Minister of Lands and Colonization
- In office 15 November 1931 – 8 April 1932
- President: Juan Esteban Montero
- Preceded by: Carlos A. Martínez
- Succeeded by: Gaspar Mora

Personal details
- Born: 13 April 1873 Rere, Chile
- Died: 1952 Santiago, Chile
- Party: Democrat Party
- Spouse: Adelina Guzmán
- Children: 7
- Education: University of Chile (LL.B)
- Profession: Lawyer

= Teodoberto Álvarez =

Chilean politician

Teodoberto Álvarez Álvarez (13 April 1873 – 1952) was a Chilean lawyer, teacher, and Democratic Party politician.

He served as Minister of Lands and Colonization under Juan Esteban Montero, first during Montero's vice presidency and subsequently during his presidency, from 1931 to 1932.

== Early life ==
Álvarez was born in Rere on 13 April 1873, the son of Juan Bautista Álvarez and María Jesús Álvarez Rebolledo.

He studied at the Pedagogical Institute, qualifying as a secondary-school teacher. He subsequently studied law at the University of Chile Law School, completing a thesis entitled Nulidad y rescisión. He was admitted to legal practice by the Supreme Court of Chile on 28 April 1904.

Álvarez married Adelina Guzmán, also a teacher, who served as headmistress of the girls' secondary school in Rancagua from 1920. They had seven children: Edmundo, María, Elsa, Teodoberto, Héctor, Lucía, and Osvaldo.

== Political career ==
Álvarez began his professional career as an official in the Ministry of Justice and Public Instruction, where he worked until 1906. He subsequently entered private legal practice and later worked as a lawyer for the Caja de Crédito Agrario and the Corporación de Fomento de la Producción (CORFO).

A member of the Democratic Party, Álvarez stood unsuccessfully for election to the Chamber of Deputies for the departments of Temuco and Imperial in the 1906 parliamentary election.

On 15 November 1931, Vice President Juan Esteban Montero appointed Álvarez Minister of Lands and Colonization. After Montero assumed the presidency, Álvarez remained in the cabinet and continued to head the ministry until 8 April 1932.
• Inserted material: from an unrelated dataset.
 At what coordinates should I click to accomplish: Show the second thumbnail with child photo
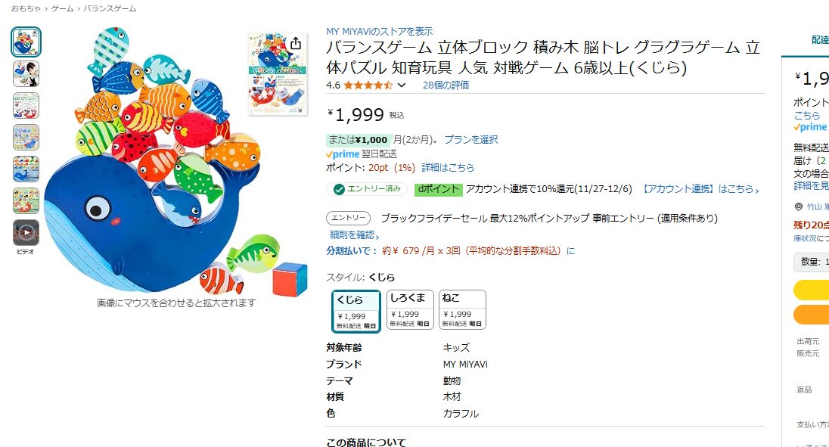point(26,73)
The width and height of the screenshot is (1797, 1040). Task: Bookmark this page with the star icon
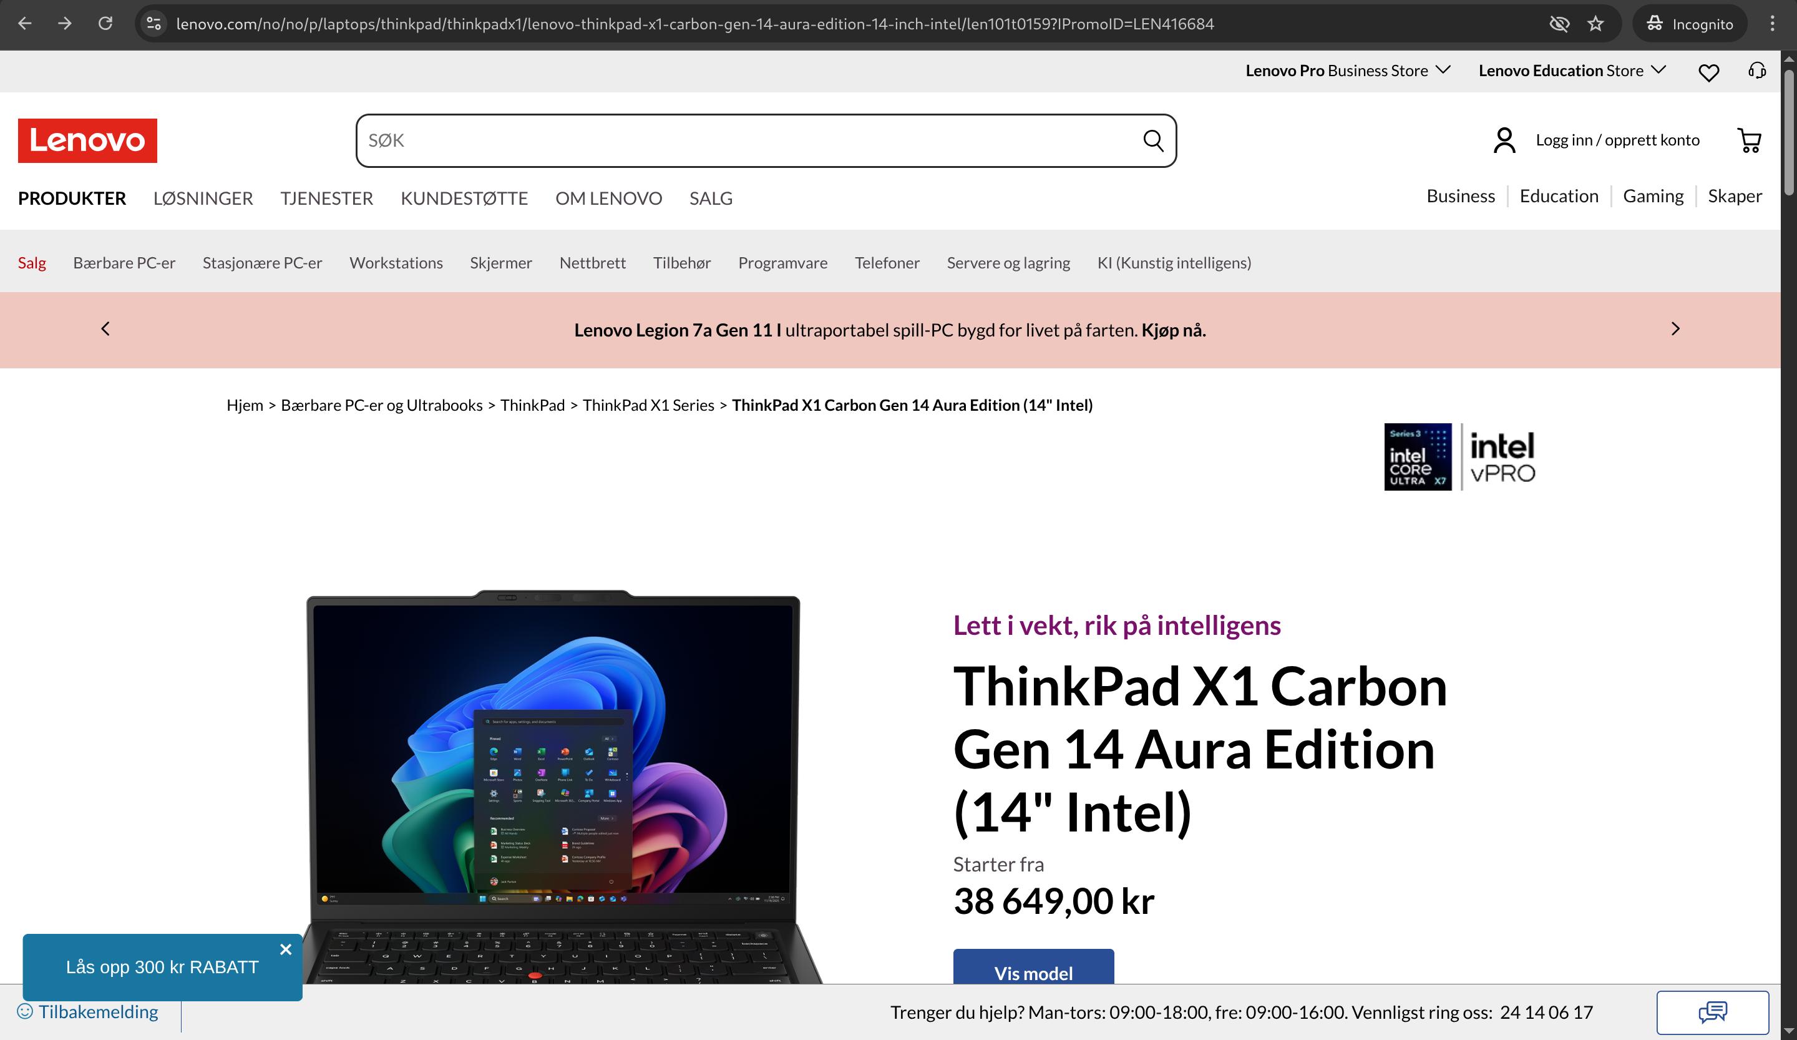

Álvarez was also a member of the Liga de Estudiantes Pobres and the Unión Comercial de Santiago. His political and civic associations included the Centro Federico Errázuriz, Centro La Reforma, and Centro Juventud Demócrata, organizations associated with the Democratic Party.

He died in Santiago in 1952.

== Works ==

- La evolución inglesa y el régimen parlamentario (1924).
- Los errores de la ciencia política (1933).